Okay, so that's my function and then let me throw a comma here, make it clear that I'm integrating with respect to X. I could have put a T here and integrated with respect to T; we'd get the same value, comma, my lower bound is zero, and my upper bound is eight. Close the parenthesis and then let the calculator munch on it a little bit, and we get 76.570. So this is approximately 76.570.

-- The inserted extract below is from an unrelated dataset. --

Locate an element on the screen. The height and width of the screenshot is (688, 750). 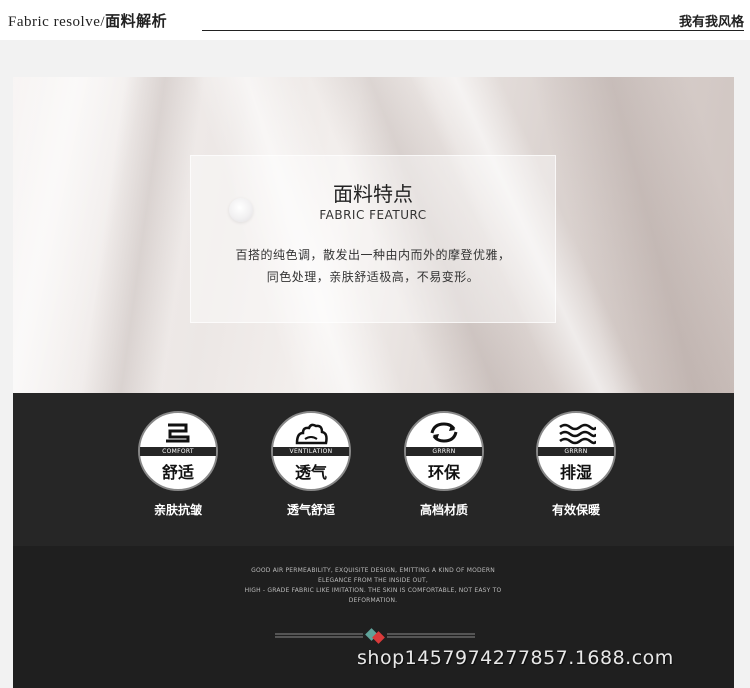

Now let's tackle the next part: Is the amount of water in the pipe increasing or decreasing at time T equals 3 hours? Give a reason for your answer. Well, what would make it increasing? Well, if the rate at which things are going in is larger than the rate at which things are going out, then the amount of water would be increasing. But if it's the other way around, if we're draining faster at T equals 3 than things are flowing into the pipe, then the amount of water would be decreasing.

Let me be clear. So, amount: if R of T is greater than D of T, actually let me write it this way: if R of 3, when T equals 3 (because T is given in hours), if R of 3 is greater than D of 3. Whoops! Then D of 3. If R of 3 is greater than D of 3, that means water is flowing in at a higher rate than leaving. So that means that water in the pipe, right, then the water in the pipe is increasing.

And then, if it's the other way around, if D of 3 is greater than R of 3, then water in the pipe is decreasing. Then you're draining faster than you're putting into it, then water in the pipe is decreasing. So we just have to evaluate these functions at three. So let's see, R of 3 is equal to, well let me get my calculator out.

This is going to be, oops not that calculator; let me get this calculator out. So, and I'm assuming that things are in radians here. So I already put my calculator in radian mode. So it's going to be 20 * sin of (3^2) over 35, and it gives us this is equal to approximately 5.09. So this is approximately 5.09. And D of 3, D of 3 is going to be approximately, so look at the calculator back out.

So it is, we have 0.04 times 3^3, so times 27 plus 0.4 * 3^2 plus 0.96 * 3. And this gives us 5.4. So this is equal to, so this is equal to 5.4. So D of 3 is greater than R of 3, so water is increasing. Sorry, water is decreasing. We're draining faster than we're getting water into it, so water is decreasing.